Lupe’s bouncing back from his third studio album, Lasers, about which he was highly criticized for being too commercial and not the lyrical, storytelling, conscious rapper that he had shown himself to be on his first two albums. And now, with the release of his single, “Bitch Bad,” he is being criticized for taking the socially conscious rap style too far.
Spin’s Brandon Soderberg criticized Fiasco for “mansplaining” the word bitch. He says, “Its hook goes, ‘Bitch bad, woman good, lady better,’ which sounds sweet and all, but does any female want to be called ‘a lady?'”

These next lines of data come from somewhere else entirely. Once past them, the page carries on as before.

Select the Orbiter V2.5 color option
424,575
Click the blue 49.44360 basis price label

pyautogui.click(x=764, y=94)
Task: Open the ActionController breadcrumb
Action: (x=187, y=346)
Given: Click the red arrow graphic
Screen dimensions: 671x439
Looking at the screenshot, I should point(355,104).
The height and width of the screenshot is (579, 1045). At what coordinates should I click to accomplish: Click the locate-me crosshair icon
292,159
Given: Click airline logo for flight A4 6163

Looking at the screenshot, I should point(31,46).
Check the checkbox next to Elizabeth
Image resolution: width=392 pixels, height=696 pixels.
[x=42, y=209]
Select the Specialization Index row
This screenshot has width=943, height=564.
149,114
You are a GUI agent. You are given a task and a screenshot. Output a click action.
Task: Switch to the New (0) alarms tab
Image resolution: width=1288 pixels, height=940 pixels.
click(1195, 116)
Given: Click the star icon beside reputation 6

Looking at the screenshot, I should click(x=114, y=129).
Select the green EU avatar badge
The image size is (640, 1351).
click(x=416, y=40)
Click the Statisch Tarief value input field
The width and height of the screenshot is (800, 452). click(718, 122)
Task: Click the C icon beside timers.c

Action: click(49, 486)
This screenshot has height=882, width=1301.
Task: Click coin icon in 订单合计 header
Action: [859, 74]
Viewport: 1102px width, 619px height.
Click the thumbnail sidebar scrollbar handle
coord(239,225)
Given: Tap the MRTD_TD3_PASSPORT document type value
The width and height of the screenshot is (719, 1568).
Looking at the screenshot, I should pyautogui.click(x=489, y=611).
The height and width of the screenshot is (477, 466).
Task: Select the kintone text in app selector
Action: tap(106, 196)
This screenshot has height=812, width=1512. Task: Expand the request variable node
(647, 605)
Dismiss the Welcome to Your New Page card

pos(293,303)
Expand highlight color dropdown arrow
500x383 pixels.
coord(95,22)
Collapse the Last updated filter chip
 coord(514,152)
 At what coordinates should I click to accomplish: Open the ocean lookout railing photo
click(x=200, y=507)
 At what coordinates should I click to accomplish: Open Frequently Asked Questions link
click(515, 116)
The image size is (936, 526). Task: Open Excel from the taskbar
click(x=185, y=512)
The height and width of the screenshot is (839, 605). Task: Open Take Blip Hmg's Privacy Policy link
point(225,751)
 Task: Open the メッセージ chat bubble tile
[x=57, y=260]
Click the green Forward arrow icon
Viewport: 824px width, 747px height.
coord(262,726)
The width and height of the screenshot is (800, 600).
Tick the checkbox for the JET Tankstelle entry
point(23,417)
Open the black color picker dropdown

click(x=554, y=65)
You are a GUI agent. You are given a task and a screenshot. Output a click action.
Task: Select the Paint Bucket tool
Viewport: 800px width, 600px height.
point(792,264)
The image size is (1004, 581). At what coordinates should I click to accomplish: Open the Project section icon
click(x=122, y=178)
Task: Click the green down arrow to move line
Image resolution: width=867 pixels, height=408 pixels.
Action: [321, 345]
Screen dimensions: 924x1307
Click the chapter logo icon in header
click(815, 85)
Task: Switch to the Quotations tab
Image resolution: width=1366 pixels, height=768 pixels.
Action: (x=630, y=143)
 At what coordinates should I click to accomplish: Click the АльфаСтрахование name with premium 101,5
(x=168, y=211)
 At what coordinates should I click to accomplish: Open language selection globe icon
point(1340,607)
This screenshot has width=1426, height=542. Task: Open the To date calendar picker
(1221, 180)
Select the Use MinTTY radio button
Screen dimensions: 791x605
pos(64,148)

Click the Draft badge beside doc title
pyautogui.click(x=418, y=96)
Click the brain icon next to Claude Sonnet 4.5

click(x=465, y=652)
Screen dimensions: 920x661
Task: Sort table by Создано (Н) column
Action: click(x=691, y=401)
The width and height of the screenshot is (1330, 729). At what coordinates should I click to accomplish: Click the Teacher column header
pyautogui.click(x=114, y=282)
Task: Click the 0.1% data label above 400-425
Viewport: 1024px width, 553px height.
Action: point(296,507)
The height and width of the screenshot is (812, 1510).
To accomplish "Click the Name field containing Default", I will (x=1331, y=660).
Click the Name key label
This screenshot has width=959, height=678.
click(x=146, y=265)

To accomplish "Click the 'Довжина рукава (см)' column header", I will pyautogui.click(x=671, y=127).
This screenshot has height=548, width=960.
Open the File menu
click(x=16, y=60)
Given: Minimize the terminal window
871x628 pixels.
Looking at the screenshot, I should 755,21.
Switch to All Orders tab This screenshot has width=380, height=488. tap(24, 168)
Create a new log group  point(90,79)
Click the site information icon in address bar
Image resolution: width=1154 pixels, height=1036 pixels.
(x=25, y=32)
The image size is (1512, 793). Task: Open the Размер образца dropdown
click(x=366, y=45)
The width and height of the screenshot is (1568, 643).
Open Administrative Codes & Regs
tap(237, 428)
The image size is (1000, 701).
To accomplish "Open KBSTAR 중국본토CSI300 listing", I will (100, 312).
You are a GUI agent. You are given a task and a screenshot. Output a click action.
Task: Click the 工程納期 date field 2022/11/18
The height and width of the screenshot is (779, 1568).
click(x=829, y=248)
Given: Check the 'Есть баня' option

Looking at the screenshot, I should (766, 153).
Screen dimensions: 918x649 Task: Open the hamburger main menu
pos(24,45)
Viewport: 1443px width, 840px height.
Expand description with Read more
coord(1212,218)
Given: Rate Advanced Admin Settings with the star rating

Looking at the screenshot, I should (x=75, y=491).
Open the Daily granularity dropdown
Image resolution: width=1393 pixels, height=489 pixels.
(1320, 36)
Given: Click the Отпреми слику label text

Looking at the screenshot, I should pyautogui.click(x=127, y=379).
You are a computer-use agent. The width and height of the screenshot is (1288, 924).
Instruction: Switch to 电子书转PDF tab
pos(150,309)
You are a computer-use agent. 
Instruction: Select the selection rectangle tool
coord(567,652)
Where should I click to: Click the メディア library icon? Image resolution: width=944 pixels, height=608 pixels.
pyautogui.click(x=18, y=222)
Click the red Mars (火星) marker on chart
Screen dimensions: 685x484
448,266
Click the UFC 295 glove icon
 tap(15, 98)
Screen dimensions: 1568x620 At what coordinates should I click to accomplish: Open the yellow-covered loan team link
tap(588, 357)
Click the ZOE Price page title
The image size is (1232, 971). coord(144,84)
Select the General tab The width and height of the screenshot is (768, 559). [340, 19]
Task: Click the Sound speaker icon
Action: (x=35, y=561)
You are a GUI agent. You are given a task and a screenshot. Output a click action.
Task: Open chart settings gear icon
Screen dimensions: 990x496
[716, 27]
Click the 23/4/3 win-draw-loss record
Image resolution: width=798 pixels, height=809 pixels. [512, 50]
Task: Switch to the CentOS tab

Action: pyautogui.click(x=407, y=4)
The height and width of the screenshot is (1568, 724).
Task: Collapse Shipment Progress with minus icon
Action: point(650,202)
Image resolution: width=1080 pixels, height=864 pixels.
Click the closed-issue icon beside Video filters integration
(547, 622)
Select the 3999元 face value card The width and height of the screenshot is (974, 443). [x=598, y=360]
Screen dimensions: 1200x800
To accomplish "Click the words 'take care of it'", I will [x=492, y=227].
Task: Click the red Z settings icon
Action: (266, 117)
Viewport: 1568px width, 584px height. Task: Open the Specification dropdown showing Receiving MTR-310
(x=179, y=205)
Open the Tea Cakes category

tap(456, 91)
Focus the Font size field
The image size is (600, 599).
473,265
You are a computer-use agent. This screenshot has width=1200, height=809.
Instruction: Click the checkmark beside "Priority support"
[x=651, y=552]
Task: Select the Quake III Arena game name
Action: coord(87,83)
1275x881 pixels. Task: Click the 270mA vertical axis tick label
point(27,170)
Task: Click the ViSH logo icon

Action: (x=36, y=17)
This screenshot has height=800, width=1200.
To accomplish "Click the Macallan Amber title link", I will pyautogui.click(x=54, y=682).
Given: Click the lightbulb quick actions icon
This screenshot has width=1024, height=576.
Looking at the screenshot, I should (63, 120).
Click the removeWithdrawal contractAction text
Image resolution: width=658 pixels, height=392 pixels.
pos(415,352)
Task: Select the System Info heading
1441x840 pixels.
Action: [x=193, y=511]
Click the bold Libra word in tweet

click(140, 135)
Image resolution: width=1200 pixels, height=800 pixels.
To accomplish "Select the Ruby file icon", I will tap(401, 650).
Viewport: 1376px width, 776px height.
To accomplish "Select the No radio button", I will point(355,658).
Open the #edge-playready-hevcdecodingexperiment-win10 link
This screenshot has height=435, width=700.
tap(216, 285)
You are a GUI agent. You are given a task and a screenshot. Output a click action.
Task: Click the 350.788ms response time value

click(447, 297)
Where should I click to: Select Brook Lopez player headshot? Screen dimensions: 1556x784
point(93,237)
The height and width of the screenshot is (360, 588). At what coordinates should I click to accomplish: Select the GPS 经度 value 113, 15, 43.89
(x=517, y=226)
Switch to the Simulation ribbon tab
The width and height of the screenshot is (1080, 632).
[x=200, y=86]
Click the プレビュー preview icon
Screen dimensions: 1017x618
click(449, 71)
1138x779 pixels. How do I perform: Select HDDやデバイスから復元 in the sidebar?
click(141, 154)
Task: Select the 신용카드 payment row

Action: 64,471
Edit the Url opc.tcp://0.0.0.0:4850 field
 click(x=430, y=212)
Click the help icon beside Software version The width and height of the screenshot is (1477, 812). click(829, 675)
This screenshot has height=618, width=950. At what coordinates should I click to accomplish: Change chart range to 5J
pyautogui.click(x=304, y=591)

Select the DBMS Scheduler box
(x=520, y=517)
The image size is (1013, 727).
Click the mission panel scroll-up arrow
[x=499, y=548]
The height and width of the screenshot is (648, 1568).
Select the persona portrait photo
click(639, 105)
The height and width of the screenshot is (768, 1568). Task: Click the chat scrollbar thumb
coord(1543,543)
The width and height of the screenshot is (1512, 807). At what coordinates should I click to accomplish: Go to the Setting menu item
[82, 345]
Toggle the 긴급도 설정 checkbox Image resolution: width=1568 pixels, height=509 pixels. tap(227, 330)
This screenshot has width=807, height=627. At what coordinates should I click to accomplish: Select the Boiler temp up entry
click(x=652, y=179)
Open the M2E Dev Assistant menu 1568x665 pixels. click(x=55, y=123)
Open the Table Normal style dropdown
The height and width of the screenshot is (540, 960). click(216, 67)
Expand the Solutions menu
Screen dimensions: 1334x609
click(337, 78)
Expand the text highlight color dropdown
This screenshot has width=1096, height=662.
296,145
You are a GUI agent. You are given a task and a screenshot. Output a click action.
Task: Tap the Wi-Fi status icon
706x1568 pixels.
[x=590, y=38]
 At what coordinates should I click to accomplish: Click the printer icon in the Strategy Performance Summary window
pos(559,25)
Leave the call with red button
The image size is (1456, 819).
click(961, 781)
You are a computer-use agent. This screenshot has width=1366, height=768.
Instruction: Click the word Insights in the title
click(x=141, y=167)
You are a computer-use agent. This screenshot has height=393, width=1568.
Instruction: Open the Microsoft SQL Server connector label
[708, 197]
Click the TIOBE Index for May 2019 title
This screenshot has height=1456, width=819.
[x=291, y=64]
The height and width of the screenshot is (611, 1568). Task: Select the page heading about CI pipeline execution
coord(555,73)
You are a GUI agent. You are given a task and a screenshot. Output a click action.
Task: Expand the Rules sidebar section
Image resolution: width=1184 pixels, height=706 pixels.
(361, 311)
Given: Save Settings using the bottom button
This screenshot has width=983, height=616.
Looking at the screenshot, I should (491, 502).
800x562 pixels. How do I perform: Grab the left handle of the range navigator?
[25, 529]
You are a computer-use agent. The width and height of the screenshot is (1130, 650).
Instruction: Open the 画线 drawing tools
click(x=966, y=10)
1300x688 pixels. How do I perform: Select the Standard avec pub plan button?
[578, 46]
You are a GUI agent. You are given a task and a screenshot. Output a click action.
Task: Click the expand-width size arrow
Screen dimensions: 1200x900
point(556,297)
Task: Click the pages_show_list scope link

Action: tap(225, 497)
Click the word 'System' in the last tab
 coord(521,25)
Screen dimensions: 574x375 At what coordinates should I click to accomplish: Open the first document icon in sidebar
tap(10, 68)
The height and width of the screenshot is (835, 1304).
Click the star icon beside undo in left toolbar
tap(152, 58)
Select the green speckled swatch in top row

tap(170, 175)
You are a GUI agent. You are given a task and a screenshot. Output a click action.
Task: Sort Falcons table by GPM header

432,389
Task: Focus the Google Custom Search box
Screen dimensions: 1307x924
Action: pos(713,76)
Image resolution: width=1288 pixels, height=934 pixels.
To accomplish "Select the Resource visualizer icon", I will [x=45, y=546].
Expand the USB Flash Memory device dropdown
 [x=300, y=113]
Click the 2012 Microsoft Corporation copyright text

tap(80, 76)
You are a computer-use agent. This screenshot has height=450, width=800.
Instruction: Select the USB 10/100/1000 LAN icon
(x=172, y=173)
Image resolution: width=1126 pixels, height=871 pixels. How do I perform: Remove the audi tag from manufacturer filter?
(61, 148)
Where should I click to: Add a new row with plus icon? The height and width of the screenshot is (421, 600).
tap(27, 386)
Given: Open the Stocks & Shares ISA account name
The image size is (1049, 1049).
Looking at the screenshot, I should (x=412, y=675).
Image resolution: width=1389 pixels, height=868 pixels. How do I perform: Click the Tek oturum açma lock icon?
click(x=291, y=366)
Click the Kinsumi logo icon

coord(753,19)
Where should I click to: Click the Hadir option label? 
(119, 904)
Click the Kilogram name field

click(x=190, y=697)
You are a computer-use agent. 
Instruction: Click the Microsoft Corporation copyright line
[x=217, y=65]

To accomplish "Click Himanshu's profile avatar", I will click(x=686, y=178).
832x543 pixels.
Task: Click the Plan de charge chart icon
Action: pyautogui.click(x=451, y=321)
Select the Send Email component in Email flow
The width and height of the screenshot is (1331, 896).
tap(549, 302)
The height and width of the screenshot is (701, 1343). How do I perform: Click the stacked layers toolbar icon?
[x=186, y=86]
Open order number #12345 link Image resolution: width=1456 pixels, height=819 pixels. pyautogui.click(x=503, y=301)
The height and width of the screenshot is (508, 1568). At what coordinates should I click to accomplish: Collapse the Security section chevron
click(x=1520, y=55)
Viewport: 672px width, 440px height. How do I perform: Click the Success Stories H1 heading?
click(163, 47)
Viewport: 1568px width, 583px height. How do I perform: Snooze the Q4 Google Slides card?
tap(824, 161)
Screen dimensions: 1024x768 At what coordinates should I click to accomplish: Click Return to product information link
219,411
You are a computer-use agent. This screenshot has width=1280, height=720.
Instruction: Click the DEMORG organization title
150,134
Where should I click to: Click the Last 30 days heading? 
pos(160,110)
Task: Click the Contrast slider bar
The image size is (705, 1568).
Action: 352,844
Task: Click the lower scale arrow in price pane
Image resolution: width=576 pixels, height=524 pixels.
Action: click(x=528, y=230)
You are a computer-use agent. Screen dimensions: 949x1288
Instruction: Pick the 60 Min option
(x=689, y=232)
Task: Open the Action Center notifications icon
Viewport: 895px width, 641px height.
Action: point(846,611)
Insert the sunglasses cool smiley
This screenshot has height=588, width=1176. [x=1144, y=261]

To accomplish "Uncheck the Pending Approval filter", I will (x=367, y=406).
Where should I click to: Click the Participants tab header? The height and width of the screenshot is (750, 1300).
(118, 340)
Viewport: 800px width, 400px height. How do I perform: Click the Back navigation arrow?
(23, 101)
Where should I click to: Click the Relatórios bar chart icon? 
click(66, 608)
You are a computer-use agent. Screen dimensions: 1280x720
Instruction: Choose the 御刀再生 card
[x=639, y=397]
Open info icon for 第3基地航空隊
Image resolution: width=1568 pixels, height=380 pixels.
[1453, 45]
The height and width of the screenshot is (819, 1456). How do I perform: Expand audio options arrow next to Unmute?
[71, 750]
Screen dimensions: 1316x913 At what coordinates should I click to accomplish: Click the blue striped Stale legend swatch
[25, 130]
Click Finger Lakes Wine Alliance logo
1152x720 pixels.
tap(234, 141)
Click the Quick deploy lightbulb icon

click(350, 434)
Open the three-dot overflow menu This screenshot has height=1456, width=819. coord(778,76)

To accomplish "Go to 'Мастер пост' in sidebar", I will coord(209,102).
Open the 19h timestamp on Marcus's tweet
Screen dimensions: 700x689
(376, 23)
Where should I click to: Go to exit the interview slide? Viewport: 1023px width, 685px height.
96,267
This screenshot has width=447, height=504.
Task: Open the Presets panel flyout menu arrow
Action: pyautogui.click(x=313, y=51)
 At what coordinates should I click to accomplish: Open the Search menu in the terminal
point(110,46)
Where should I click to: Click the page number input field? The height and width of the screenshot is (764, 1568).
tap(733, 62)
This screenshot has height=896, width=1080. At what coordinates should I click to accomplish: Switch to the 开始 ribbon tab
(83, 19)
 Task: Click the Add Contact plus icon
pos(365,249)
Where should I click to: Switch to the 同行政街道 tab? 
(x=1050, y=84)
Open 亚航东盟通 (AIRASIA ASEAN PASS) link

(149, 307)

But as true Fiasco fans know, the word “bitch” has been relevant to Fiasco since his first album, Food & Liquor, was released six years ago. In “Hurt Me Soul,” Lupe not only proved that he was a lyrical genius, but he also discussed the word “bitch” for the first time:
“I used to hate hip-hop, yup, because the women degraded/ But too short made me laugh, like a hypocrite I played it/ A hypocrite, I stated, though I only recited half/ Omitting the word “bitch”, cursing – I wouldn’t say it / Me and dog couldn’t relate, ‘till a bitch I dated/ Forgive my favorite word for hers and hers alike/ But I learned it from a song I heard and sort of liked.”
What Fiasco has always done, and what he has already done with this new album release, is spark conversation. He uses hip-hop to confront hip-hop issues, and that’s what makes him one of a kind.
In “ITAL (Roses)” Fiasco raps, “I know you saying ‘Lupe rapping bout the same shit,’ well, that’s cause ain’t shit changed, bitch.”
Hip-hop may not be changing, but Fiasco hasn’t changed either. He is still a lyrical beast, proving it on songs such as “Form Follows Function,” “Strange Fruition feat. Casey Benjamin,” and “Brave Heart feat. Poo Bear.” He switches things up and raps about love on “Battle Scars feat. Guy Sebastian,” and gets personal with “Cold War feat. Jane.” Undoubtedly, this is one of Fiasco’s best and it allows listeners to witness his growth.
The album cover is completely black and may allude to the fact that after Fiasco releases Food & Liquor II: The Great American Rap Album Pt. 2, he may be done with hip hop for good.